Tekst: Marcin Podżorski
„A Jezus im odpowiedział: Idźcie i oznajmijcie Janowi, co słyszycie i widzicie. Ślepi odzyskują wzrok i chromi chodzą, trędowaci zostają oczyszczeni i głusi słyszą, umarli są wskrzeszani, a ubogim zwiastowana jest ewangelia. A błogosławiony jest ten, kto się mną nie zgorszy (Mt.11:4-6). – Czy nie zastanawiają was przedziwne słowa Jezusa wypowiedziane do Jana?
Dlaczego Jezus wymienia wspaniałe manifestacje Bożego działania i przestrzega, by się Nim nie gorszyć? Albo inaczej, dlaczego ludzie, którzy widzą poruszenie Boże, są narażeni na zgorszenie? O co tutaj chodzi?
Jezus nie miał w sobie grama cielesności, a mimo to wielokrotnie ludzie, zwłaszcza urzędnicy religijni, gorszyli się Jezusem. Narzekali, że to twarda mowa, odrzucali styl służby, jego głoszenie, odrzucali nawet jego zachowanie poprzez określenie: „żarłok i pijak”.

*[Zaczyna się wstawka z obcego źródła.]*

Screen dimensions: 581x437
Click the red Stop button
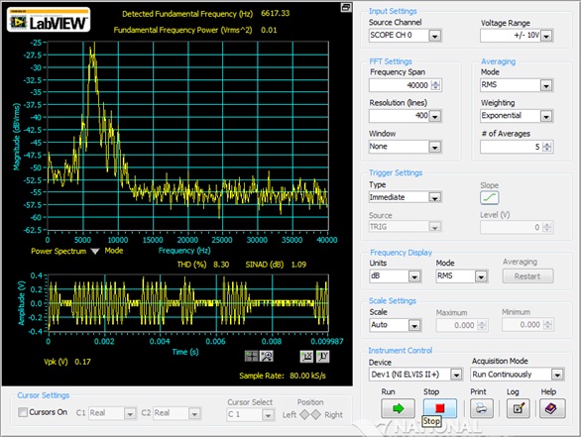point(440,408)
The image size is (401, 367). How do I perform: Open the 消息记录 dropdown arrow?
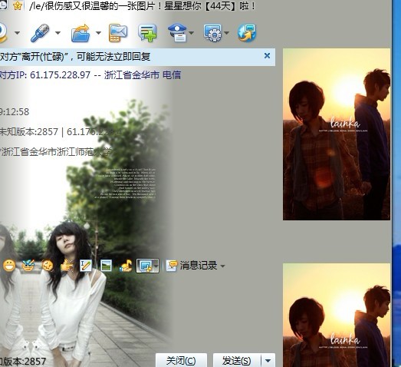pyautogui.click(x=222, y=266)
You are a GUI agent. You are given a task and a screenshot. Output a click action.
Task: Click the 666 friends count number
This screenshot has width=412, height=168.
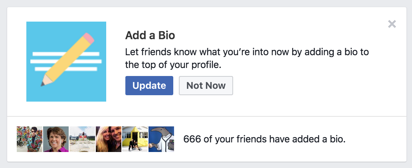(192, 139)
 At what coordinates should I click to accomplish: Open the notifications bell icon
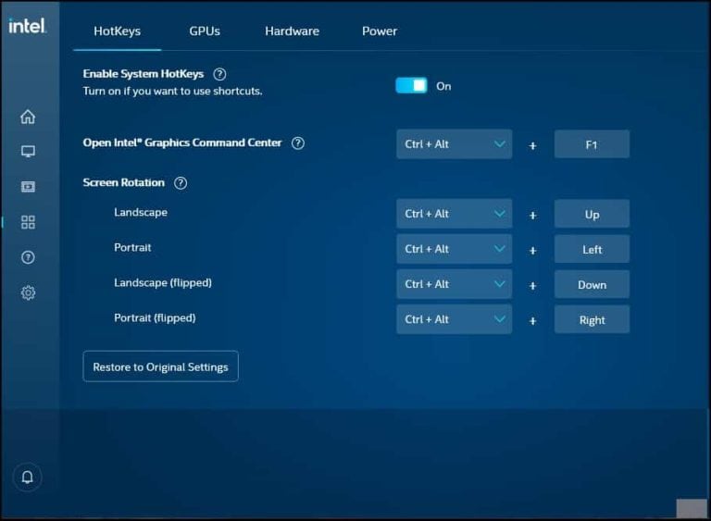[x=27, y=477]
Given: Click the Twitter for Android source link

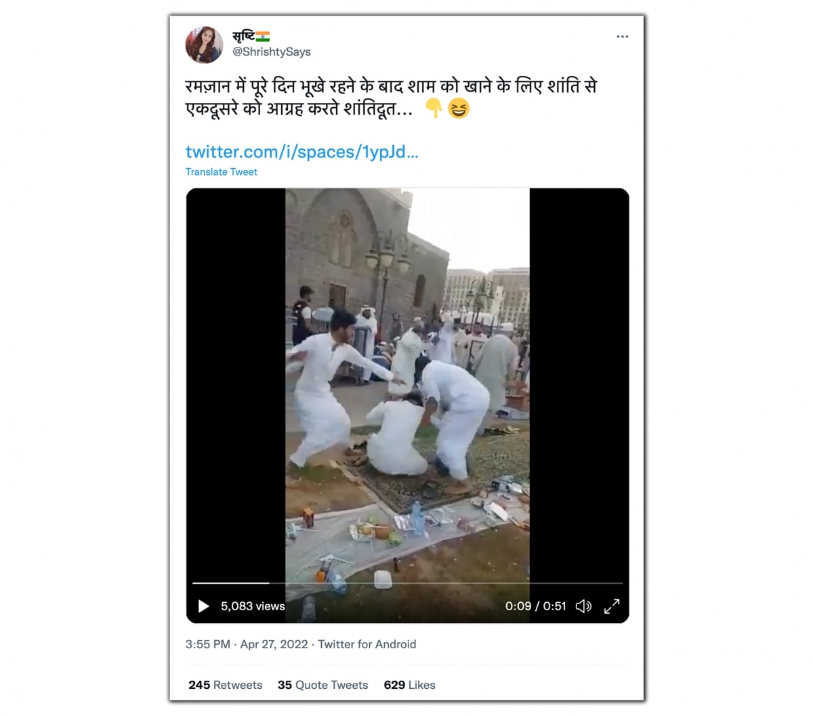Looking at the screenshot, I should (x=367, y=644).
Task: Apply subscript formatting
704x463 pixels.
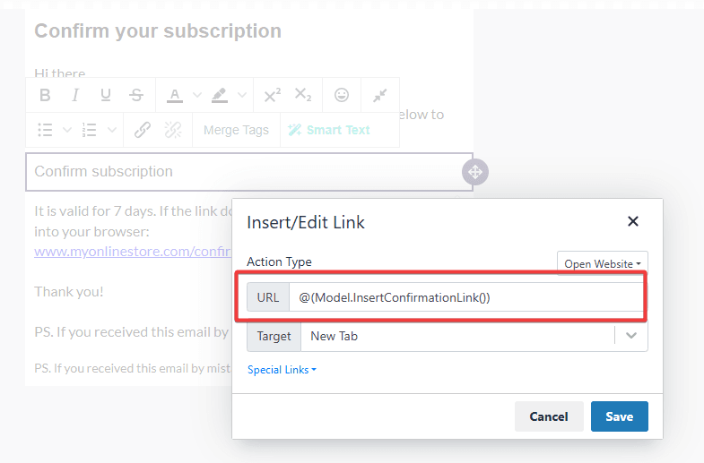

Myślę, że ludzie, którzy gorszyli się Jezusem, mieli zasadniczy problem. Im było dobrze w tym, co znali. Oni nie chcieli zmian, dlatego Jezus, poprzez swoje głoszenie i działanie potrząsnął znanym im światem.
Podobnie jest dzisiaj. Religijni ludzie gorszą się czym tylko mogą, tylko po to, by nie otworzyć się na działanie Boże w ich życiu. Kiedy już są zmuszeni być w miejscu, gdzie Bóg działa, wszystko im nie pasuje. Zazwyczaj mają przy tym mądre miny, żeby wyjaśnić, dlaczego nic im się nie podoba. Przykładowo cała sala w uwielbieniu skanduje słowo: „Jezus”, a religijny człowiek pyta: „A gdzie to jest w Biblii”? Ludzie klęczą na kolanach i płaczą przed Bogiem, a ktoś mówi: „Emocjonalizm”. Ktoś jest uzdrawiany w czasie spotkania, a ktoś inny komentuje: „Socjotechniczne sztuczki”.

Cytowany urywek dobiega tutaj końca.